Fascinating, huh? Apparently Betanews wasn’t content with Harari’s blanket statement about it being "all Windows Vista’s fault" so they started to dig further, inquiring what exactly are the "limitations" that he was talking about:
In a statement to BetaNews today, Richard Heyes, who heads up SanDisk’s SSD Business Unit, didn’t elaborate on the areas of optimization, although he did talk about SSD performance on "full-featured" operating systems such as Windows Vista vs. "simple" systems such as XP Starter Edition — and he predicted that operating systems in general will become more "SSD aware" in the future…
…In answer to a question about how Microsoft and Sandisk are addressing SSD issues, Heyes said the companies have been working together in that vein. "We are continuing our work with Microsoft to identify opportunities for optimizing SSDs for the Windows experience," he said…
…But Heyes did not answer a request from BetaNews to pinpoint the so-called "limitations" of Vista for SSD support, mentioned by Harari during Monday’s conference call.
Also today, BetaNews provided Microsoft with an opportunity to comment on the SSD issues raised by Harari and Heyes — asking Microsoft, too, for information about any plans around greater "SSD awareness" in either Vista or the forthcoming Windows 7. But by the end of the day, the company was still investigating the matter…
"We are still looking into this, and we will be back in touch whenever we have anything to share about it. Thank you for your patience," a Microsoft spokesperson told BetaNews.
So in review:
- SANDISK BACKPEDALLING
Sandisk CEO Eli Harari made a bunch of unsubstantiated statements about Windows Vista, that their own PR mouthpieces seem unwilling to back up.
- MICROSOFT DOESN’T KNOW WHAT HE’S TALKING ABOUT
"We’re still looking into this"? Doesn’t this usually equate to, "We have no idea what this dude’s talking about"?
- MICROSOFT’S FLASH MEMORY WEAR LEVELING ALGORITHM
Windows Vista has a special Microsoft Research created algorithm that is used for flash I/O to distribute writes across the entire medium to minimize the "wear" of the memory over time and otherwise maximize the life of flash media by preventing the user from unintentionally writing to the same flash memory cells over and over again. Note that flash memory cells can only be written to something like 50,000-100,000 times before burning out. Imagine what would happen to the memory cells used for the file allocation table if the writes weren’t distributed across the entire medium.
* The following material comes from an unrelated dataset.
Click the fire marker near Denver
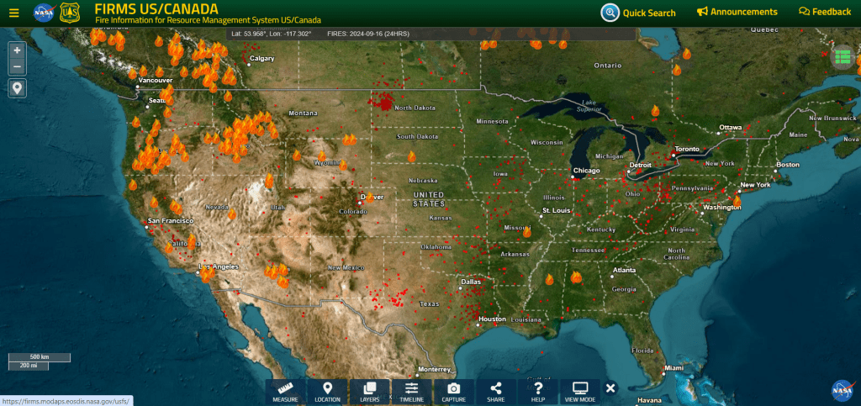(x=368, y=198)
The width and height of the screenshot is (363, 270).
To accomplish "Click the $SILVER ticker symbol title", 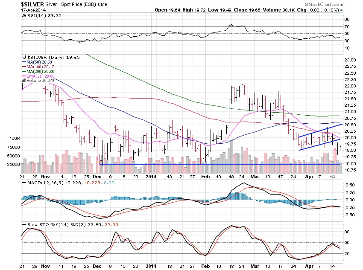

I hope Betanews and other media outlets pursue an explanation of this statement of Sandisk CEO Eli Harari aggressively. Even in the most positive light, this seems like a stupid statement to make publicly regardless of whether or not there’s any accuracy to it and he should be hung in the media for it just as Steve Ballmer or Steve Jobs or any major corporate CEO would for pissing all over another company for their troubles… much less a partner of theirs.
Personally, I would even go so far as to think there could possibly be an issue with operating systems IN GENERAL not recognizing the difference between SSD drives and mechanical magnetic material drives and thus not applying wear leveling, but from what I’ve seen, no such technology exists natively for Windows XP, MacOS, Linux, or any other operating system out there making his isolation of Windows Vista sound more like a weak evasion tactic used by a corporate mouthpiece that was shooting from the hip in front of a group of press badges.
But what do I know… I hated the storage technologies courses I took back at UCLA Engineering.